Pero esto no sucede con todos los proveedores, pues, los proveedores amigos del poder acceden a condiciones favorables, ya que conocen de antemano los siempre prolongados plazos de tramitación de los expedientes de compras y pueden saber con anterioridad estas variables, su precio se «vuelve competitivo» al conocer además que van a cobrar en tiempo y forma. O bien, al no existir publicación de ninguna naturaleza sobre esa compra, son seleccionados «tres competidores» (previamente elegidos), aduciendo urgencia en la compra. Esto se contradice con la muy mentada transparencia que dicen, enuncian y pretenden exponer los gobiernos de turno.

Al finalizar Menem su gobierno, firmó un decreto (que se publicó durante la gestión del Dr. De la Rúa), el Nº 1.547, que permitía comprar hasta u$s 700.000 sin publicidad previa y con la elección de sólo cuatro empresas.
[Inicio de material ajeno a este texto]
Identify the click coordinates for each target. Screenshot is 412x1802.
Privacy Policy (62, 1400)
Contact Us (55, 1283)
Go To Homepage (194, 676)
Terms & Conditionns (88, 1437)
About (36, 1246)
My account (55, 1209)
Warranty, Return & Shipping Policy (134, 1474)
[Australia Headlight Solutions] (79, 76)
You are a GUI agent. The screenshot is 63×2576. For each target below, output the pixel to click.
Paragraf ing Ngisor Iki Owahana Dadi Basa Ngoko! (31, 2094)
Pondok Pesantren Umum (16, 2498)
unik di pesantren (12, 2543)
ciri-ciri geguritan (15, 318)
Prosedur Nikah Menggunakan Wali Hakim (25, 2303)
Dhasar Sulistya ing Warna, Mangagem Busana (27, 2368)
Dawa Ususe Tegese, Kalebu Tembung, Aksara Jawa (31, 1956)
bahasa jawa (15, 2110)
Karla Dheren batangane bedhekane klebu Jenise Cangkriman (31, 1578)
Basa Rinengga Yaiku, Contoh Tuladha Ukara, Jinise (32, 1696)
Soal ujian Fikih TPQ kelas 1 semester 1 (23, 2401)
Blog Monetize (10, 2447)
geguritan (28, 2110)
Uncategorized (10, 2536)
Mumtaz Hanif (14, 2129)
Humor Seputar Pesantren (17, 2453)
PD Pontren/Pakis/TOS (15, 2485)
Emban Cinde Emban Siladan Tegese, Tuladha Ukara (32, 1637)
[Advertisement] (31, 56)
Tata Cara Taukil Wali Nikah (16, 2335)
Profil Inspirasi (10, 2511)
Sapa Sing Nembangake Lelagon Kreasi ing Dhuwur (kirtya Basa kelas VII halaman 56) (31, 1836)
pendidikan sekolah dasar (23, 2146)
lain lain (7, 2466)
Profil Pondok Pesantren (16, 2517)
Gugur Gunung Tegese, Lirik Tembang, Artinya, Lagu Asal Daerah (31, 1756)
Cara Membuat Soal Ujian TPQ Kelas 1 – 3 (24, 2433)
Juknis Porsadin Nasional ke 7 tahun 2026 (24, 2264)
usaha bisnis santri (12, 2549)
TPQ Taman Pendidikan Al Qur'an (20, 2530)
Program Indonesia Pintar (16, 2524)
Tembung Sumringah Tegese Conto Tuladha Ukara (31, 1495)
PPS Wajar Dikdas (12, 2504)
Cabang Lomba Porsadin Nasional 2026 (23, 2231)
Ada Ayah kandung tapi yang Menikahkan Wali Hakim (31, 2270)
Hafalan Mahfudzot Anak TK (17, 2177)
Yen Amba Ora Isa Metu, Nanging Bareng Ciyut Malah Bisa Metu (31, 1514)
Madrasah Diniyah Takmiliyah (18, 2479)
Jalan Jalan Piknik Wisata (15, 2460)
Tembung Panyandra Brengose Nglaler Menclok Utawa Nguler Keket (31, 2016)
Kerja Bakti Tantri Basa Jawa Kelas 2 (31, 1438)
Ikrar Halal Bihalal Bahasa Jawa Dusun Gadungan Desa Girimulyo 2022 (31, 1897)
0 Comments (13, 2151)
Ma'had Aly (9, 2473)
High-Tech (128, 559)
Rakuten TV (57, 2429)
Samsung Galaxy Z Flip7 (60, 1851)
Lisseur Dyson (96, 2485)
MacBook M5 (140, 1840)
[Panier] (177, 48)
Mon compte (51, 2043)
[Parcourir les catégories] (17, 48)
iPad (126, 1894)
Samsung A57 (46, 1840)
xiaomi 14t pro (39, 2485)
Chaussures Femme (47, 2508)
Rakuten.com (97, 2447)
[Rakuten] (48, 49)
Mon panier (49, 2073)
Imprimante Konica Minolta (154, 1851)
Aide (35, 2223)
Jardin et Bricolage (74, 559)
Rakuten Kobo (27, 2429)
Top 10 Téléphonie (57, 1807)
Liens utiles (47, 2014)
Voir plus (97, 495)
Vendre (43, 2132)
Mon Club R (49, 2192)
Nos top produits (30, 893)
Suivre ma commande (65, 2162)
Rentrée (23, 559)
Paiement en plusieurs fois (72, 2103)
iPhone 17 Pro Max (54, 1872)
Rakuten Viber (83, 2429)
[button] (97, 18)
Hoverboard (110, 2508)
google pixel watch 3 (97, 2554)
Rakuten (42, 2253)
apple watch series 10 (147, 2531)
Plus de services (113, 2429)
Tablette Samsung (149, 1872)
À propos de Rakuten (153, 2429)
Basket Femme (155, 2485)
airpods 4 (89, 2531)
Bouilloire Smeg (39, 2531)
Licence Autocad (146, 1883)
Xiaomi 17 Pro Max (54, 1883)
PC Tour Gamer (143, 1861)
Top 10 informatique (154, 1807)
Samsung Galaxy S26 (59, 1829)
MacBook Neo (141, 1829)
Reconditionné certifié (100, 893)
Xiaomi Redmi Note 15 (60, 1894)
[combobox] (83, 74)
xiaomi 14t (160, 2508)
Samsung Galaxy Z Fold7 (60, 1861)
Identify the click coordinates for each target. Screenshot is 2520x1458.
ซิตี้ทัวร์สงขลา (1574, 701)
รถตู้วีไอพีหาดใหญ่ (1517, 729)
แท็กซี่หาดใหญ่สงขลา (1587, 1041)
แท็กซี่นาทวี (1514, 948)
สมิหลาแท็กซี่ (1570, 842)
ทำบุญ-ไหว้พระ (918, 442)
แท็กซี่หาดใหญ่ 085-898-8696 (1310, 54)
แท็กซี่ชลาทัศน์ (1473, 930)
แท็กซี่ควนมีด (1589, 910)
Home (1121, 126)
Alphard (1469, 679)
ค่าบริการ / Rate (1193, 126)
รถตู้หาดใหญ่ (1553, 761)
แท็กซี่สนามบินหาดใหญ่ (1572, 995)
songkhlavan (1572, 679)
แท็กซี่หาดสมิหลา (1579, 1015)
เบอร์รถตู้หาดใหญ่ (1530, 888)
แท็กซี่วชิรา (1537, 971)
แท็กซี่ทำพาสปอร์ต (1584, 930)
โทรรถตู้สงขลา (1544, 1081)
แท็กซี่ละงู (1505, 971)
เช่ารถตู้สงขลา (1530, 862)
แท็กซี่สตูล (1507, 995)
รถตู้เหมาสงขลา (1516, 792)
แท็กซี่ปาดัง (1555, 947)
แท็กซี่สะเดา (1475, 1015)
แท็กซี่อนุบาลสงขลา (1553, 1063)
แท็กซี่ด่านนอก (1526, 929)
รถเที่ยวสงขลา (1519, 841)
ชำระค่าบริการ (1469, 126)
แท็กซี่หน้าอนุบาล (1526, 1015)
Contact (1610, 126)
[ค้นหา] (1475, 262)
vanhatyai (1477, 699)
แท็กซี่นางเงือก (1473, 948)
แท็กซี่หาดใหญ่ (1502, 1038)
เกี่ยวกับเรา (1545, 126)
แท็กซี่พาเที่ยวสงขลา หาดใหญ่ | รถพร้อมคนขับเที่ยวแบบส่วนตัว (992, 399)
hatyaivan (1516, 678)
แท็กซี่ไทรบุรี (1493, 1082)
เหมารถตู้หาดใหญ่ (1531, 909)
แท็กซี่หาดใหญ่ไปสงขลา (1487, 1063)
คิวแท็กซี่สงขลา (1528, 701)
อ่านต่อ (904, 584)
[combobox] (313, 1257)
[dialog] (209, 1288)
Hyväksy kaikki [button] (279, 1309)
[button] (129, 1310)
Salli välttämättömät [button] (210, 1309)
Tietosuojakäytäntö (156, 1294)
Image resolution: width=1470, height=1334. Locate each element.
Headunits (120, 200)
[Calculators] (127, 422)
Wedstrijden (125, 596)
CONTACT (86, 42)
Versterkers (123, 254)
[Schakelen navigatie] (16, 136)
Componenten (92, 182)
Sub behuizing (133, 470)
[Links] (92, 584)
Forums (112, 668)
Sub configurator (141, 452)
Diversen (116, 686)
Este decreto fue cuestionado por la Unión de Proveedores del Estado (UAPE), por la Fundación de Etica Pública, entre otras instituciones, y realizaron críticas inclusive funcionarios del Banco Mundial y el secretario de comercio de los EE.UU. Ante tantas y tan calificadas denuncias quedó sin aplicación este decreto, pero la historia continúa.

Hace pocos días se firmó el Decreto 687/ 2002, que permite a la ministra de Desarrollo Social, Nélida Doga, realizar compras directas sin licitación pública o, mejor dicho, sin ser publicadas, ya que, cualquiera fuese el sistema de adquisición, lo que garantiza la transparencia de una licitación
(y por ende de una buena compra) es la publicación por todos los medios de difusión, sea ésta a través de Internet o bien poniéndola a disposición de la cámara que agrupa a los proveedores del Estado, entre otras cámaras o asociaciones.

• Amiguismo

Se aduce que no se puede esperar meses para entregar elementos de emergencias (lo que es cierto) y que los tiempos de las licitaciones retrasan las entregas. Nada más falaz que esta afirmación, pues publicándose como se ha mencionado no se atrasa ni un solo día y se transparentan las compras, no sólo por la descripción exacta de lo que se adquiere sino también por su forma de entrega y pago. De otra manera sólo aparecerán «los amigos de la oportunidad, y, por ende, del poder». Es interesante saber que a los proveedores del Estado registrados se les retienen impuestos que van desde pagar 31% más 3% de ganancia en las importaciones, más otros tributos, o bien 21% de IVA más 5% de retención extra de IVA a cuenta en las compras al por mayor o a las fábricas. Y como si esto fuera poco, en la mayoría de las facturas se les retiene 10% aproximadamente a cuenta de impuestos. Además se les pide a estos proveedores que presenten junto con su oferta un libre deuda de todos los impuestos, condición imprescindible para poder cotizar una licitación de más de $ 50.000. Son entonces empresas que claramente cumplen con todos los requisitos y obligaciones tributarias requeridos.

La urgencia de las compras para el Estado no justifica la mala adquisición, ni la falta de transparencia.
¿Cumplirán estos requisitos «los convidados del poder?». Apostaría a que buscarán algún elemento «legal» para no hacerlo. Lo lamentable de esta práctica de las compras directas sin licitación es que se contagien a otros organismos, pues dejando pasar el tiempo todos tendrán luego urgencia y de esta manera se perjudique una vez más al erario.

Este Decreto 687/2002 ya ha sido cuestionado por la UAPE y por la Fundación Etica Pública, entre otros; esperamos que se deje sin efecto y comiencen a programarse seriamente las compras del Estado para que no sean aprovechadas las «urgencias» por funcionarios y sus amigos que esperan agazapados para extender esta desleal práctica.